◆ Excerpt to read:
------------------------------

Year End Money Moves

It’s time for the annual year-end ritual of making smart money moves. Like last year, there are some unique aspects to the planning process due to various government efforts amid COVID.

Think About 2021 Taxes NOW: You can kiss those IRS tax filing extensions goodbye. In 2022 we will return to the April 15th deadline, which means now is the perfect time to determine where you stand. Use the IRS’s withholding estimator to see if you have had enough money set aside to pay your tax bill in April. If not, notify your payroll department to increase your withholding through the end of the year. If you are not working or are self-employed, you may want to make an estimated tax payment to reduce or eliminate potential tax penalties.

You should also keep end of year documents including: Letter 6419, 2021 Total Advance Child Tax Credit Payments, to reconcile advance child tax credit payments; Letter 6475, Your 2021 Economic Impact Payment, to determine eligibility to claim the recovery rebate credit; and Form 1095-A, Health Insurance Marketplace Statement, to reconcile advance premium tax credits for Marketplace coverage.

Calculate Remote Work Tax Implications: For a second year, there will be a tax headache for those who moved outside of their cities or states of residence. You will need to compile the number of days worked in any states, cities, counties, municipalities, school districts or other jurisdictions you’ve worked remotely in during 2021. Then check your primary state’s rules about other jurisdictions and make the adjustments to tax withholding that are needed.

------------------------------

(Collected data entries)
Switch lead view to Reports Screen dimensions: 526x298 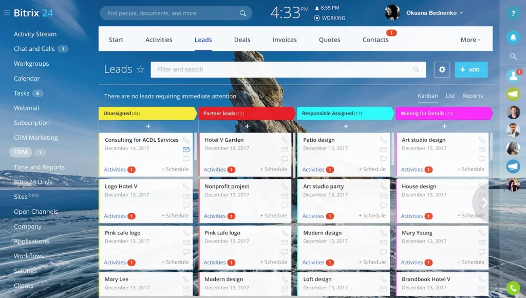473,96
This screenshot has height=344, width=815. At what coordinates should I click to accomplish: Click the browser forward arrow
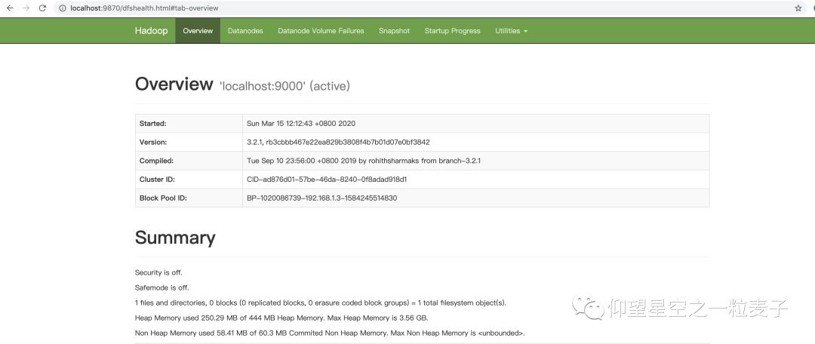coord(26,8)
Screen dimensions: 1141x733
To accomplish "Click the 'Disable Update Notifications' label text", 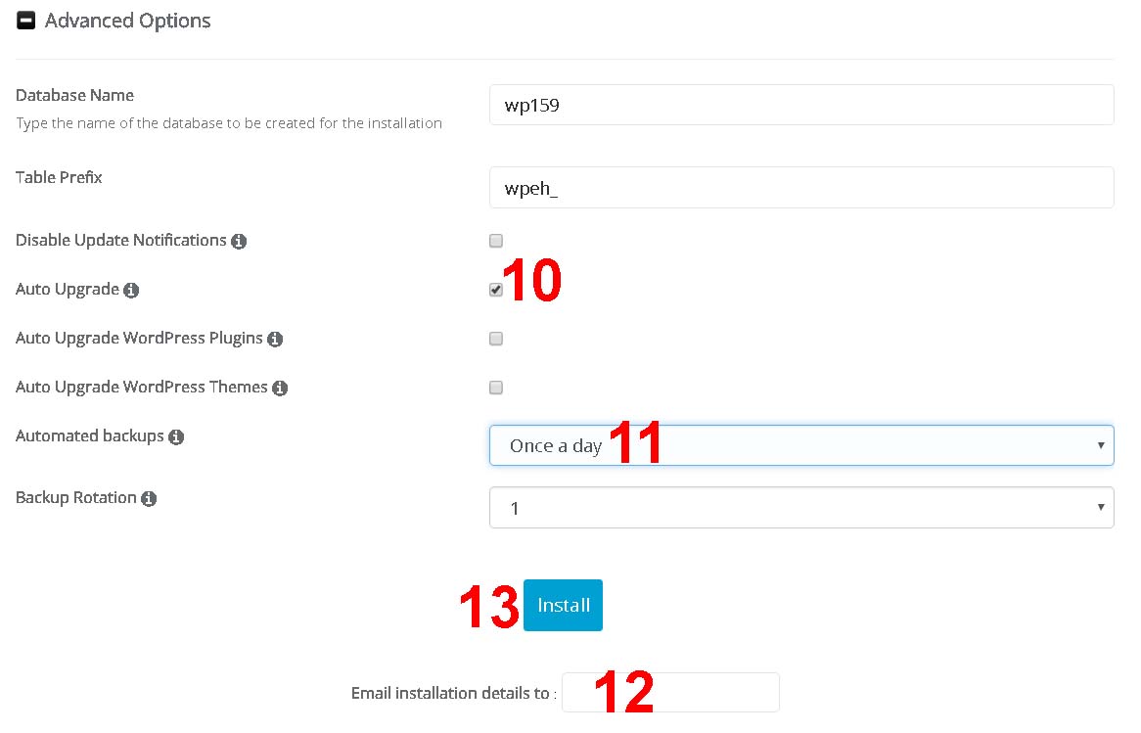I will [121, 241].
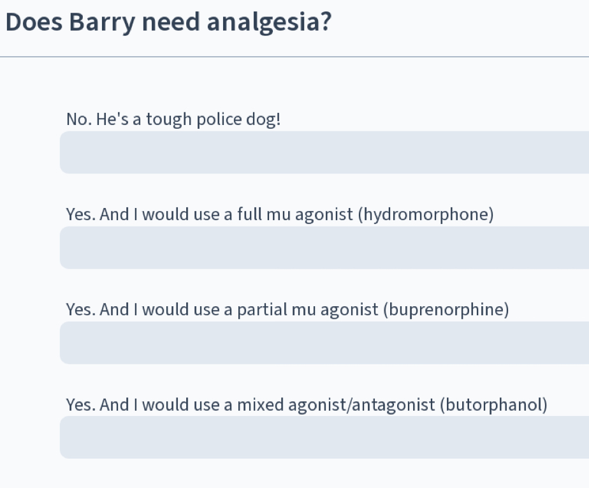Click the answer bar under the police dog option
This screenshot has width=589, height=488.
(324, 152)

------------------------------

◆ Task to carry out: Please set down the part of the year-end money moves text from "You should also" to "for Marketplace coverage." word for word. The records play no part in this work.

◆ Answer to this task:
You should also keep end of year documents including: Letter 6419, 2021 Total Advance Child Tax Credit Payments, to reconcile advance child tax credit payments; Letter 6475, Your 2021 Economic Impact Payment, to determine eligibility to claim the recovery rebate credit; and Form 1095-A, Health Insurance Marketplace Statement, to reconcile advance premium tax credits for Marketplace coverage.